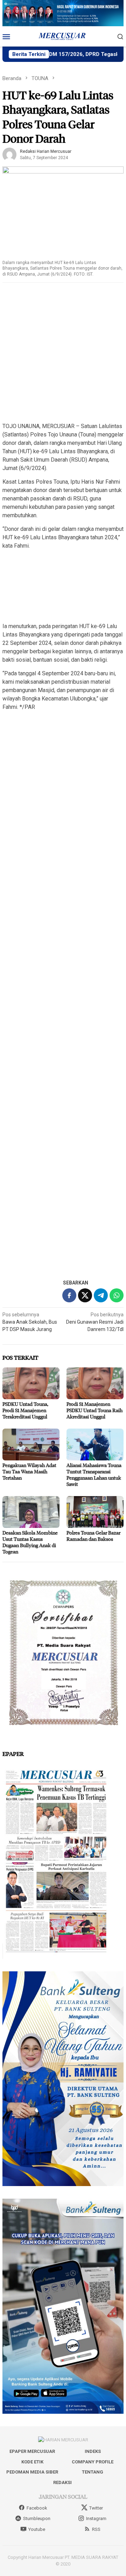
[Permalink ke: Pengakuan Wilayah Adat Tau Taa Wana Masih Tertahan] (30, 1444)
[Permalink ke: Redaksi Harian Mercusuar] (9, 154)
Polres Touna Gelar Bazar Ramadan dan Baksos (93, 1535)
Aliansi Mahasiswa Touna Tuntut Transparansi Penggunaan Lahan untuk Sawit (93, 1474)
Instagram (96, 2518)
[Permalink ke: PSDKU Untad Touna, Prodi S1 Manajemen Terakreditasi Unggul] (30, 1383)
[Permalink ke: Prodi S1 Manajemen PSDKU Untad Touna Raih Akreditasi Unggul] (95, 1383)
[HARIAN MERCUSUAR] (63, 36)
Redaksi (62, 2482)
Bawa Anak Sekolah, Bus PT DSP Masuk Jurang (29, 1322)
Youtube (36, 2529)
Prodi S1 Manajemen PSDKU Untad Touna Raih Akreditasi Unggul (94, 1410)
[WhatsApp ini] (117, 1295)
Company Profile (92, 2461)
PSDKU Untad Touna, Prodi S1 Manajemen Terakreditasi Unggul (25, 1410)
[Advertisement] (63, 353)
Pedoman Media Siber (32, 2472)
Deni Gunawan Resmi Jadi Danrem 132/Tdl (95, 1322)
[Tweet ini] (85, 1295)
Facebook (37, 2508)
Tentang (92, 2472)
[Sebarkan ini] (69, 1295)
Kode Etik (32, 2461)
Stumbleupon (36, 2518)
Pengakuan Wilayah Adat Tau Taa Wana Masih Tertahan (29, 1471)
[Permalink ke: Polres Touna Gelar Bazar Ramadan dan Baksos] (95, 1512)
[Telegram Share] (101, 1295)
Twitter (96, 2508)
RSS (96, 2529)
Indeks (93, 2451)
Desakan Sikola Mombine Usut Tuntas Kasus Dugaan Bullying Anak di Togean (30, 1542)
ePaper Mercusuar (32, 2451)
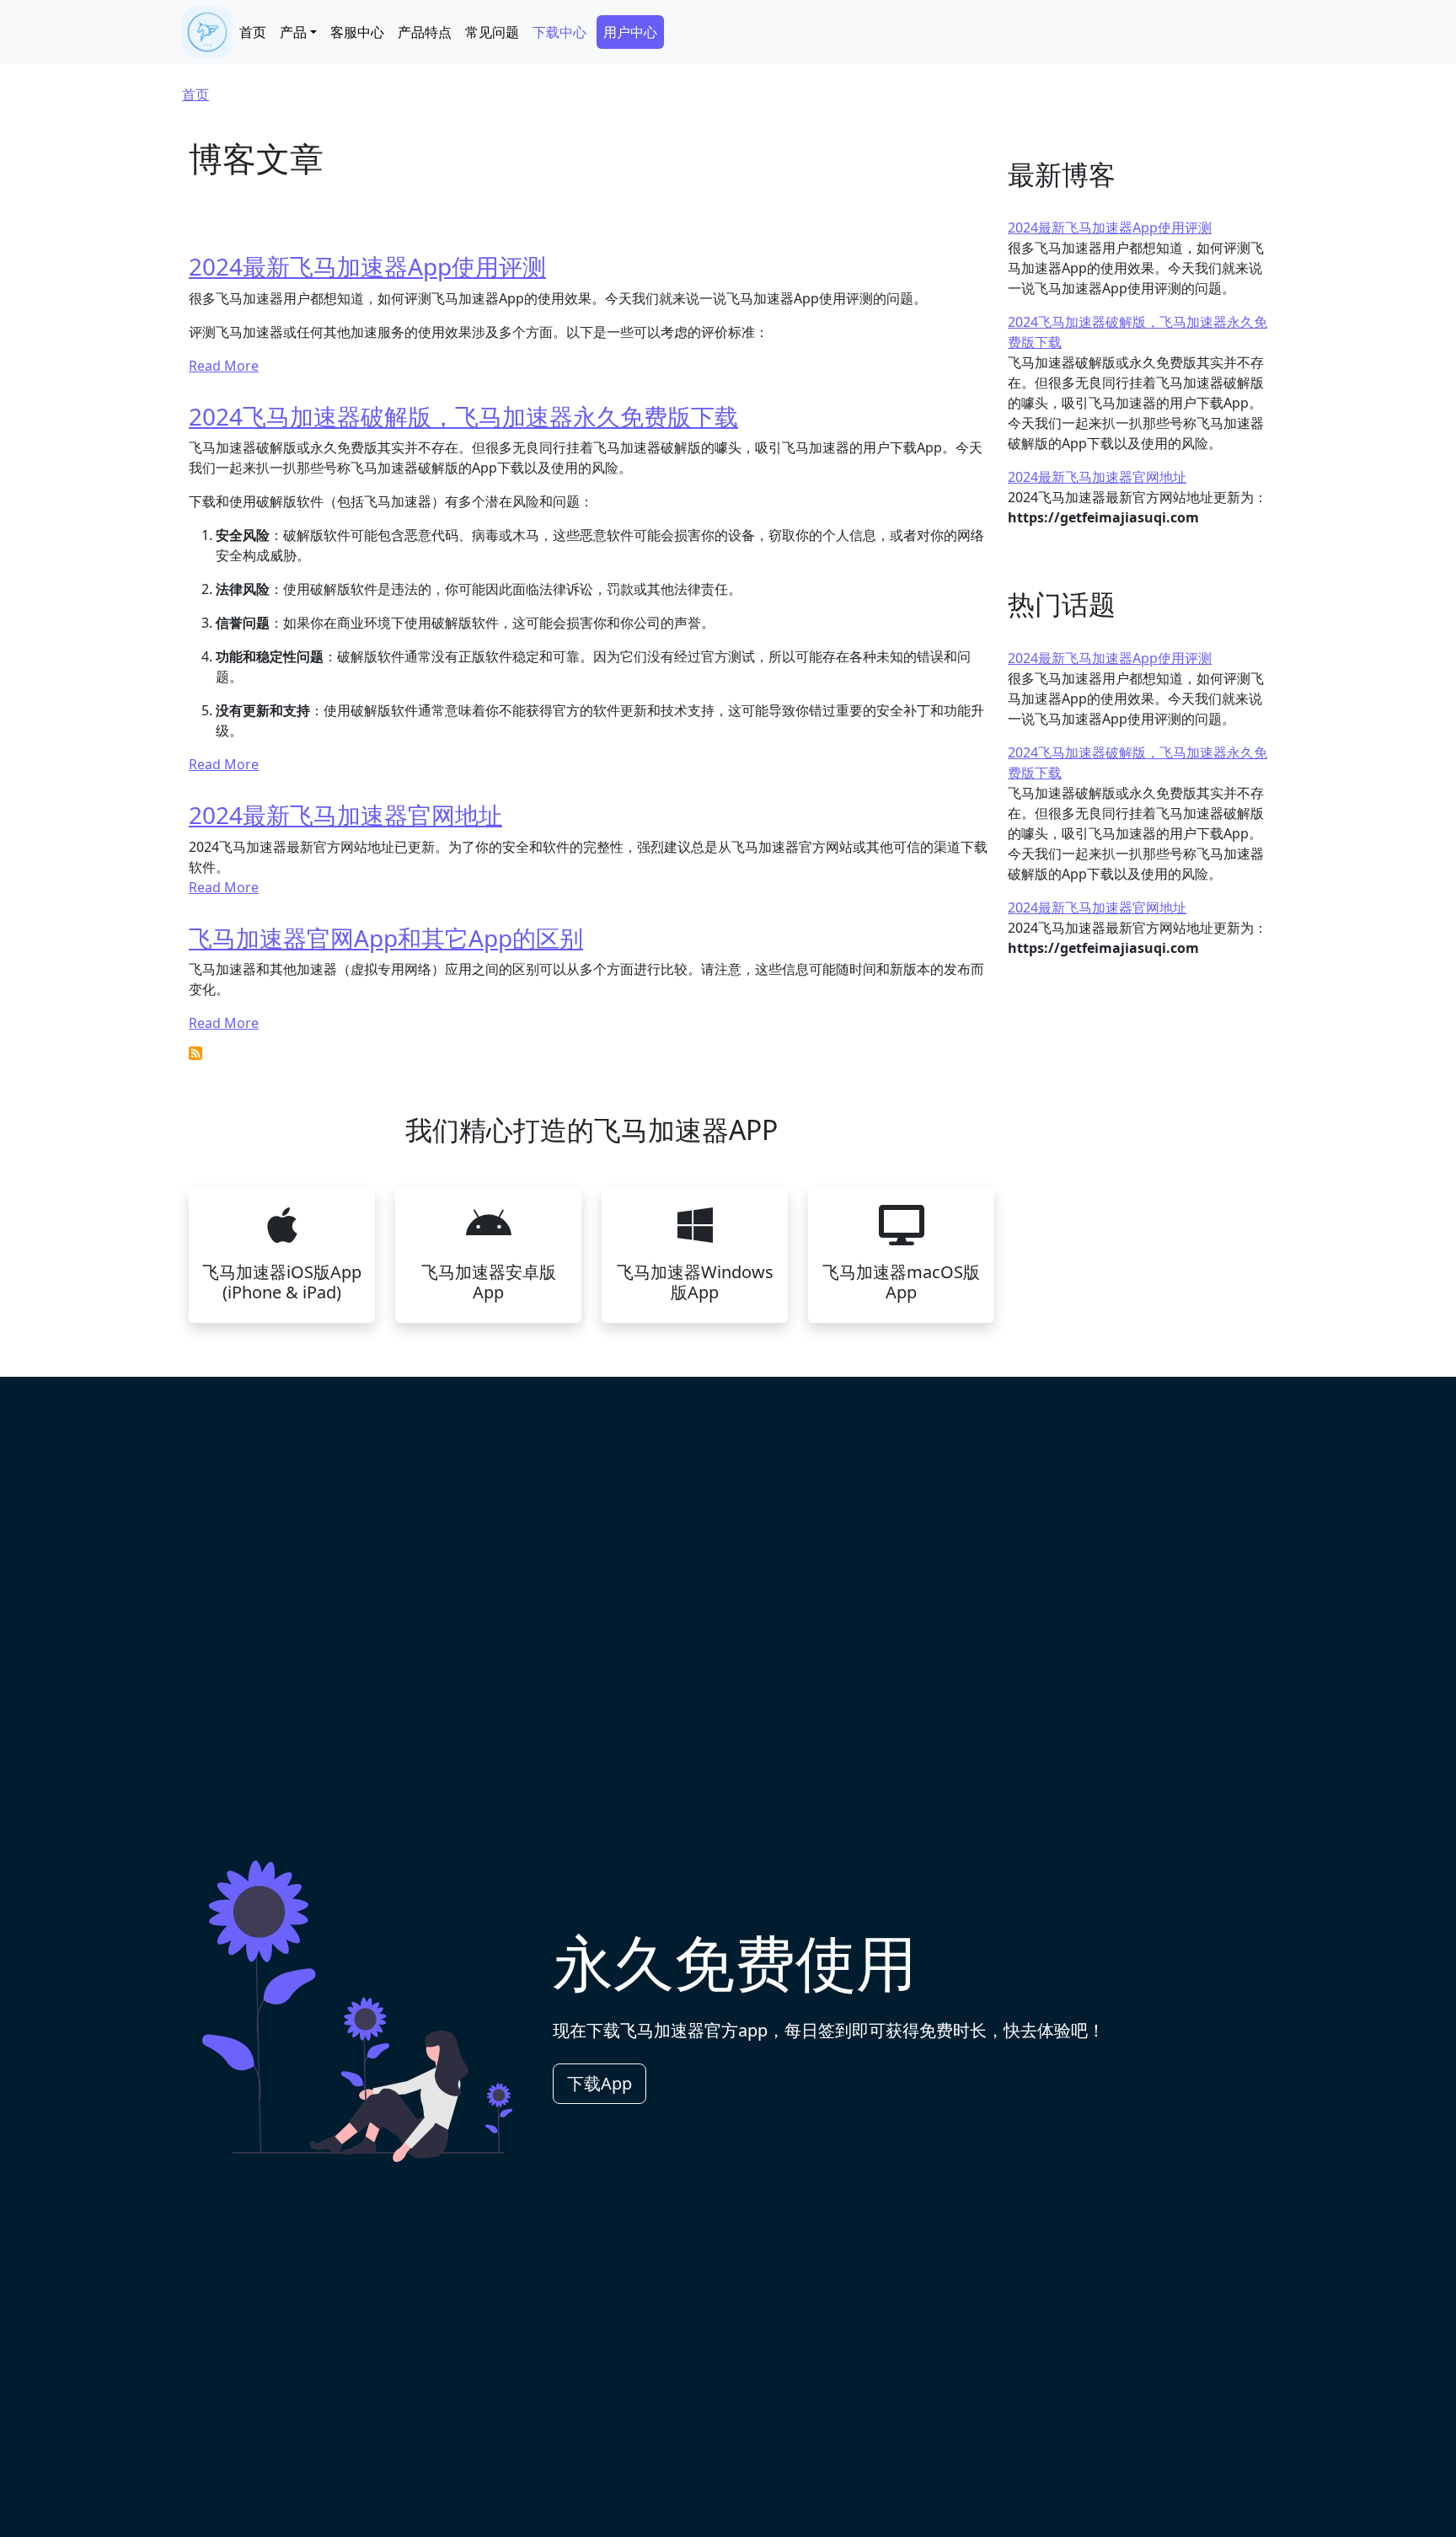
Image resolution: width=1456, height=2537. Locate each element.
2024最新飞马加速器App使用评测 (367, 266)
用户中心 (630, 32)
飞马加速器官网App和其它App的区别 (386, 938)
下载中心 (559, 32)
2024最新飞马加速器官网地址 (345, 815)
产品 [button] (293, 32)
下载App (599, 2083)
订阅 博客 (195, 1053)
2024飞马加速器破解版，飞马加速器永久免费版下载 (463, 416)
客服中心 (357, 32)
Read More (224, 365)
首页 (252, 32)
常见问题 (492, 32)
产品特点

PROBLEM DESCRIPTION. Leaving the images out, return every record exactly.

ANSWER BOX.
[Permalink ke: Pengakuan Wilayah Adat Tau Taa Wana Masih Tertahan] (30, 1444)
[Permalink ke: Redaksi Harian Mercusuar] (9, 154)
Polres Touna Gelar Bazar Ramadan dan Baksos (93, 1535)
Aliansi Mahasiswa Touna Tuntut Transparansi Penggunaan Lahan untuk Sawit (93, 1474)
Instagram (96, 2518)
[Permalink ke: PSDKU Untad Touna, Prodi S1 Manajemen Terakreditasi Unggul] (30, 1383)
[Permalink ke: Prodi S1 Manajemen PSDKU Untad Touna Raih Akreditasi Unggul] (95, 1383)
[HARIAN MERCUSUAR] (63, 36)
Redaksi (62, 2482)
Bawa Anak Sekolah, Bus PT DSP Masuk Jurang (29, 1322)
Youtube (36, 2529)
Prodi S1 Manajemen PSDKU Untad Touna Raih Akreditasi Unggul (94, 1410)
[WhatsApp ini] (117, 1295)
Company Profile (92, 2461)
PSDKU Untad Touna, Prodi S1 Manajemen Terakreditasi Unggul (25, 1410)
[Advertisement] (63, 353)
Pedoman Media Siber (32, 2472)
Deni Gunawan Resmi Jadi Danrem 132/Tdl (95, 1322)
[Tweet ini] (85, 1295)
Facebook (37, 2508)
Tentang (92, 2472)
[Sebarkan ini] (69, 1295)
Kode Etik (32, 2461)
Stumbleupon (36, 2518)
Pengakuan Wilayah Adat Tau Taa Wana Masih Tertahan (29, 1471)
[Permalink ke: Polres Touna Gelar Bazar Ramadan dan Baksos] (95, 1512)
[Telegram Share] (101, 1295)
Twitter (96, 2508)
RSS (96, 2529)
Indeks (93, 2451)
Desakan Sikola Mombine Usut Tuntas Kasus Dugaan Bullying Anak di Togean (30, 1542)
ePaper Mercusuar (32, 2451)
Image resolution: width=1456, height=2537. Locate each element.
2024最新飞马加速器App使用评测 (367, 266)
用户中心 (630, 32)
飞马加速器官网App和其它App的区别 (386, 938)
下载中心 (559, 32)
2024最新飞马加速器官网地址 (345, 815)
产品 [button] (293, 32)
下载App (599, 2083)
订阅 博客 (195, 1053)
2024飞马加速器破解版，飞马加速器永久免费版下载 (463, 416)
客服中心 (357, 32)
Read More (224, 365)
首页 (252, 32)
常见问题 (492, 32)
产品特点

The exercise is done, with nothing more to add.